*ASSIGNMENT*.
Excluding every picture, print exactly the lines from the one containing "This screenshot has" through the end of the material below, both ends included.
________
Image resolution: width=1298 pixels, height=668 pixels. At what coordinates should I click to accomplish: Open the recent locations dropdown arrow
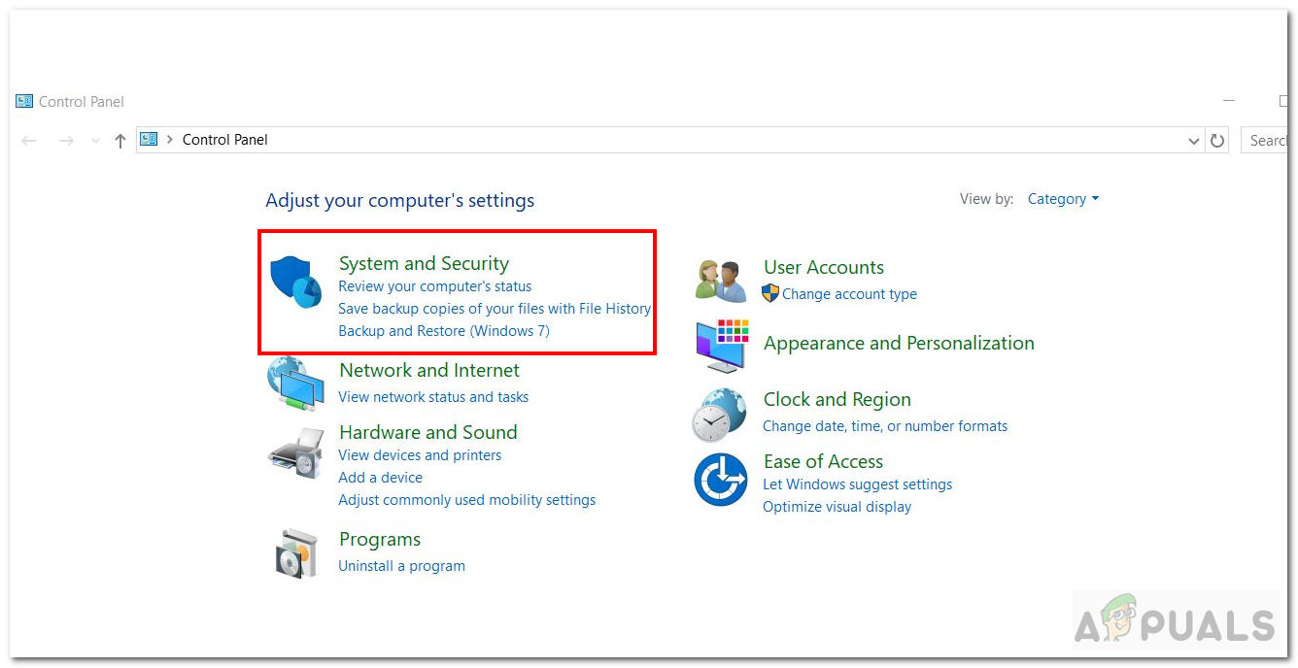click(x=95, y=141)
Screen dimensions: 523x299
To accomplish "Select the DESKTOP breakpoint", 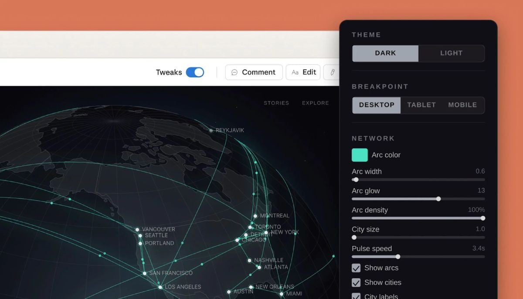I will (x=376, y=105).
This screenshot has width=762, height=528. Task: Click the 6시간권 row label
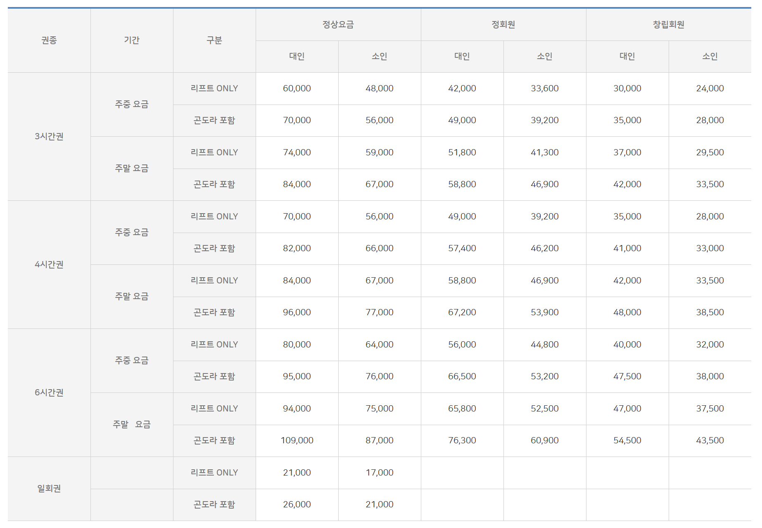pos(49,392)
________
*EXPECTED ANSWER*.
This screenshot has width=762, height=528. Task: Click the 6시간권 row label
pos(49,392)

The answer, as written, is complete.